(Exercise objective):
Output every entry verbatim.

Stored data:
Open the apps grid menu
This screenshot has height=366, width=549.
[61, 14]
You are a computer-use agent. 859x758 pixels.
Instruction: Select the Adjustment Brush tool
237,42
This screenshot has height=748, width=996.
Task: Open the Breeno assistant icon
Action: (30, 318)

(Your solution):
Open the apps grid menu
This screenshot has height=366, width=549.
[61, 14]
You are a computer-use agent. 859x758 pixels.
Instruction: Select the Adjustment Brush tool
237,42
This screenshot has height=748, width=996.
Task: Open the Breeno assistant icon
Action: (30, 318)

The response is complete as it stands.